Ithaca Sucks is taking the night off from attacking you know what favorite place in upstate New York to approach ordinary Ithacans on how they feel the U.S might still pull back from the brink of a catastrophic war with Iraq. Ezra's 'person on the street " survey has yielded the following list of options, ranging from the impractical to the authentically sublime. Of course, given the level of absurdity surrounding Bush's continuing 'war on terror' , none of the alternatives below seem as weird as the course the President has obviously chosen. .

10 things to do with 300,000 plus American troops besides attack Iraq


1.Have Hans Blix deputize 300,000 new UN weapons inspectors. This plan will probably not fly well with Saddam but might appease France. In a matter of 48 hours, there wouldn't be a WMD (you know what it stands for by now) left hidden in Iraq.

2.Issue 300,000 matching sets of travel visas, Polaroid cameras, bermuda shorts and Fodor's Iraq to the troops. Faced with a sudden spike in tourism , Saddam might convert some of his presidential palaces into gambling casinos, share some of that billboard space with Calvin Klein ads, and redeploy Republican Guards units as tourist guides and tour bus drivers.

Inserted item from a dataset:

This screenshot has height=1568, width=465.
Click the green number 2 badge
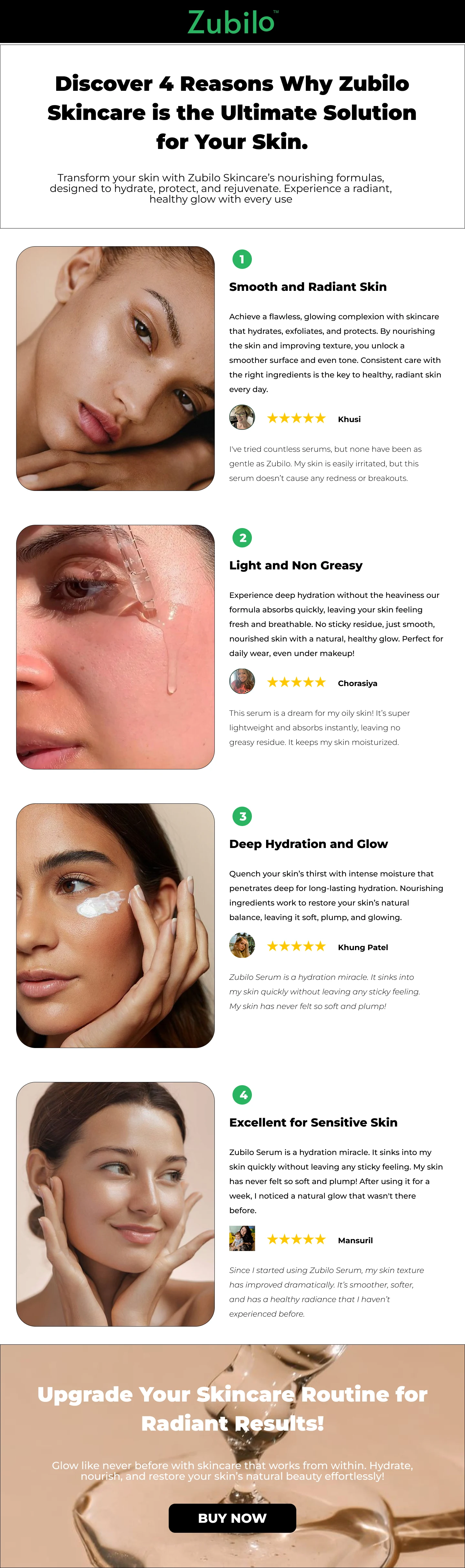tap(242, 537)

3.Invade Europe instead. This will prevent George W from having to deal with those 'difficult, uncooperative' Germans, Frenchmen and Russians in the future.
The sagging economies in Western Europe could benefit from another go-around of Marshall Plan dollars. Then Poland, which supports war with Iraq, could get more NATO bases, more tanks and more McDonald franchises that serve kilbasi.

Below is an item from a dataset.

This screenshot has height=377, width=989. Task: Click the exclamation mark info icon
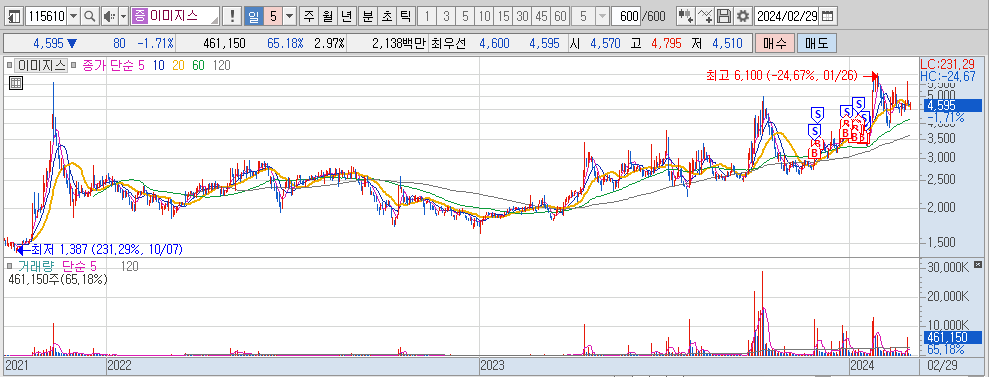[232, 16]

4.Film a sequel to Lawrence of Arabia in the desert with 300,000 extras. Spielberg could direct, Brad Pitt would play T.E. Lawrence and John Williams would write the soundtrack. This year's big summer blockbuster .

5. Have Allied (?) forces work hand in hand with the Iraqis to restore the landmarks of their ancient civilization. There are buried cities, archaeological treasures galore still under the sand. Not all of ancient Babylon has been dug up and moved to the British Museum yet. Sales of National Geographic might defray the cost of keeping 300,000 troops in Iraq. Ain't it better to restore the past than restore people to the past?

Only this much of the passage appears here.